Friend. The empty nest, when the last of my three children graduated from college and moved away, literally knocked me for a loop following the death of my father.  I felt adrift in a turbulent sea without a rudder to steer by. 

I struggled with the concept of friendship during that time because those relationships I had with my children’s parents changed dramatically.  My heart ached for like-minded friends who were willing to be soul-sharing kind of friends, not just acquaintances.

That’s when I turned to blogging to pour out words which seemed trapped in my head, heart, and soul. And that’s when the Lord orchestrated another crossing of paths in the pursuit of friendship.

Friend. I never would have thought that I would find good friends online. People whom I’ve never met in person, yet are so dear to me for their encouraging words, thoughtful emails, and in one case, even handwritten letters, texts, and phone calls.  Only a handful, yet you know who you are.

Friend. Being friends requires a lot of giving of oneself. Friends require understanding. Friends must travel a two-way street.  Friends need one another. Friends are good sounding boards, cheerleaders, and sympathetic listening ears.

Much about this life is uncertain, but one thing is clear. If I call you friend, you truly are just that.


“To know someone here or there with whom you can feel there is understanding in spite of distances or thoughts expressed – that can make life a garden.”~ Goethe

©2017 mamasemptynest.wordpress.com


20 responses

  1. Pingback: Pétanque | What's (in) the picture?

  2. During the ten years or so that I have maintained a blog I have gotten to know and respect and trust quite a few people even though I have actually been able to meet only a few, but for all of them I am grateful.

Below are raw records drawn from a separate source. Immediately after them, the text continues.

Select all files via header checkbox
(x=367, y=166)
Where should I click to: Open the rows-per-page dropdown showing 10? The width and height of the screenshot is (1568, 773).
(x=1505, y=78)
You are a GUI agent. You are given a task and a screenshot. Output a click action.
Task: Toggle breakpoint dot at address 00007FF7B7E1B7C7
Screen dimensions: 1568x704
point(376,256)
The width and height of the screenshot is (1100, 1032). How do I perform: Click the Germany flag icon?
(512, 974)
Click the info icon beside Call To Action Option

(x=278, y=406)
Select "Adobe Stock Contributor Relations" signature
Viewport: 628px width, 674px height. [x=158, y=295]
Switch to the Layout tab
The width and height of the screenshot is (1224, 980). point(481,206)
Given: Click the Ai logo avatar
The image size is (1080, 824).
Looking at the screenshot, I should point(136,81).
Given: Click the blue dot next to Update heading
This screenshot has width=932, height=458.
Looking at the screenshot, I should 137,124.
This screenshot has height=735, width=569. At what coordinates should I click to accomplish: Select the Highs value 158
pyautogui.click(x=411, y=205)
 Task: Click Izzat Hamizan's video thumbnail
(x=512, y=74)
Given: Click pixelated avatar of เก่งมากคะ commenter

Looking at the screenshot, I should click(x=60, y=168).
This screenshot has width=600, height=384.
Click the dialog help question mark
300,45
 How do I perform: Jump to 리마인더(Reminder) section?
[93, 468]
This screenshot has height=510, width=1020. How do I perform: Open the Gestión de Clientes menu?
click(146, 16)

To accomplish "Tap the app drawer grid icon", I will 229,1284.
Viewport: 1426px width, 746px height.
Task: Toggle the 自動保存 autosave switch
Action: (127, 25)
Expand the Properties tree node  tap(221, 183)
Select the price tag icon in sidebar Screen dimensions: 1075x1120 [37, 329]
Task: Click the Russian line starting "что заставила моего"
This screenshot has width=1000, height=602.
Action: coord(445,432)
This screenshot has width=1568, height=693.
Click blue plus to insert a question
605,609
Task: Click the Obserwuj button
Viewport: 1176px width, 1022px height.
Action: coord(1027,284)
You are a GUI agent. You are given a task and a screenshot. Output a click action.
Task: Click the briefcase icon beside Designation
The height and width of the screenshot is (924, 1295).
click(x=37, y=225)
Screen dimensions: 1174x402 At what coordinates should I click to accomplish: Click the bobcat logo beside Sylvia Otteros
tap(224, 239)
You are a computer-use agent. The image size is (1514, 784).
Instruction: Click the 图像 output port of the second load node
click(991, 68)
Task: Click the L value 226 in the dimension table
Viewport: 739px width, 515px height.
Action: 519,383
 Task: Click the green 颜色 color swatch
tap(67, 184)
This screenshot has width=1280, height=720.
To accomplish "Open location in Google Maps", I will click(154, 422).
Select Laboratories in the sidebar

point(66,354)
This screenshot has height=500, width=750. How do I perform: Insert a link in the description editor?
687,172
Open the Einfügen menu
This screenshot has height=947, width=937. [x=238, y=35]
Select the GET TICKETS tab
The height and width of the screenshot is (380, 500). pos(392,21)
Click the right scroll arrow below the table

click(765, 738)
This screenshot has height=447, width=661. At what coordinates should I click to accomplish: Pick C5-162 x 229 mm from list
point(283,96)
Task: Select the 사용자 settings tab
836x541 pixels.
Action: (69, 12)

    • Me too. It’s amazed me, actually, that I’ve ‘met’ so many wonderful folks through blogging. I had a strong distrust about internet friendship before that, but my thoughts have certainly changed. It reminds me of when I was a kid and had penpals; I still keep in contact with one of them to this day! Like I said in my post, if I call you friend, you are my friend. 🙂


  3. A well written, thoughtful post! It is amazing to think about all the different types of friendships we have through the years. As you wrote: some last, some don’t. I’m thankful for the friends I’ve made through blogging, including you! And I do hope that we meet in person one day!

    Liked by 1 person

    • Another friend asked me to write a post for her blog on friendship and while writing it (a different one from this), it really got the ball rolling, so to speak, in my mind about all the friendships I’ve been blessed with over the years. Yes, indeed, I’m so thankful for the lovely friends I’ve made through blogging too. And we WILL get to meet in person, Dianna! 🙂


  4. Beautiful, beautiful post. Please know how grateful I am for your prayers, your endless encouragement, and your uplifting blogposts! You are a blessing- the Lord is using you in so many ways!


  5. I too am amazed at the unique bonds we can make online. Like pen pals from another era some of these friendships are everlasting although we may be worlds and lives apart. I am happy to know you Cindy and to call you my cyberspace friend.

    Liked by 1 person

  6. Friendship Poems

    New Friends and Old Friends
    Poet: Joseph Parry 1841-1903

    Make new friends, but keep the old;
    Those are silver, these are gold.
    New-made friendships, like new wine,
    Age will mellow and refine.

    Friendships that have stood the test –
    Time and change – are surely best;
    Brow may wrinkle, hair grow gray,
    Friendship never knows decay.

    For ‘mid old friends, tried and true,
    Once more we our youth renew.
    But old friends, alas! may die,
    New friends must their place supply.
    Cherish friendship in your breast –
    New is good, but old is best;
    Make new friends, but keep the old;
    Those are silver, these are gold.

    My Grama put together an old fashion scrapebook (well, it wasn’t old fashioned at the time) for me when I turned 13 years old. It was full of quotes and advice, Bible passages and tips on successful living. This poem was lovingly glued to one of the many pages and always stayed with me. Your post this morning brought it afresh to my memory and the memory of what my Grama taught me. Thank you friend. 😘
    Joseph Parry – interesting life, BTW.